In der Seniorenwohnanlange Angerstraße muss Heute das erste Mal einen Schlüssel benutzen, die Briefkästen sind dort in den Häusern. Für seine Vertretung, falls er mal krank wird oder in den Urlaub fährt, hat der Zusteller die Briefkästen, in die eine Volksstimme kommt, mit einem " VS " -Aufkleber verziert. Manch einer wartet aber auch persönlich auf die Zeitung. Alfred Eichel zum Beispiel steht schon am Hauseingang. Die Männer kennen sich, plaudern gerne kurz. Für Eichel ist die Nacht halb vier Uhr vorbei, gut eine Stunde später wartet er auf den Zusteller, um mit der Zeitung in den Tag zu starten. " Wenn er mich nicht sieht, dann darf ich auch klingeln, damit er weiß, dass ich da bin ", erklärt Gerd Heute.
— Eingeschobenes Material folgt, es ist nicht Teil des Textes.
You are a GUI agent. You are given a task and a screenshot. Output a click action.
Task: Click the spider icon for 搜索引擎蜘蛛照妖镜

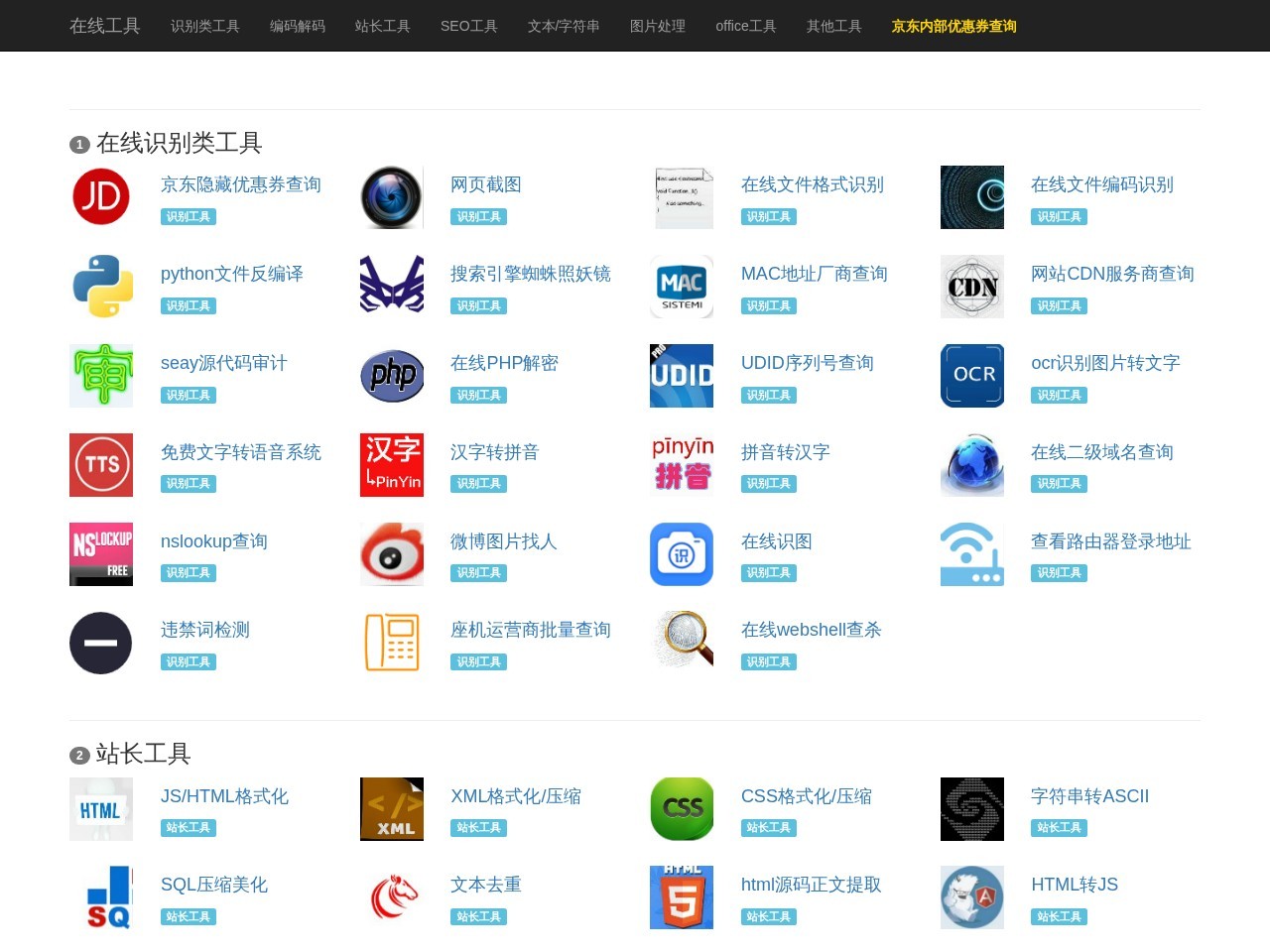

Immer zu Weihnachten bastelt der Zusteller mit Hilfe seiner Tochter eine kleine Karte am Computer, wünscht den Bürgern aus seinem Gebiet darauf ein frohes Fest und einen guten Jahreswechsel. " Klar, es gibt auch mal ein Päckchen Kaffee oder einen Umschlag mit ein bisschen Geld. Aber darauf sind wir Zusteller nicht aus. Ich freue mich, wenn sich die Leute über die Zeitung im Kasten freuen. " Und dazu gehört manchmal auch ein besonderer Service. " Halt, hier keine Zeitung in den Briefkasten ", mahnt Heute. " Hier wohnt mein Kumpel, der kriegt sie immer direkt auf den Balkon. " Sagts, holt ein Gummiband aus der Tasche und wirft die zusammengerollte Zeitung auf den Balkon im 1. Stock. " Die Gummibänder gibt er mir dann immer mal gesammelt wieder ", erklärt Gerd Heute lachend.

Punkt 4. 46 Uhr ist die letzte Zeitung zugestellt. Am Bahnübergang Gartenstraße muss Heute warten. Während zwei Züge über die Schienen rattern, ist Zeit für die erste Zigarette des Tages. Mit leeren Fahrradkörben geht es jetzt heim, Frühstückmachen für die Tochter, einen Kaffee trinken und selbst die Zeitung lesen. Dann schläft der Zusteller nochmal ein paar Stunden. Die frische Luft hat müde gemacht. Den Sonnenaufgang sieht der Frühaufsteher nie. Denn dafür müsste er seine Tour in die entgegengesetzte Richtung fahren. Aber das ist unpraktisch. Denn ranfahren, rausholen, knicken und einwerfen – das hat sich für Gerd Heute bewährt. Und so wird er es auch morgen früh wieder handhaben.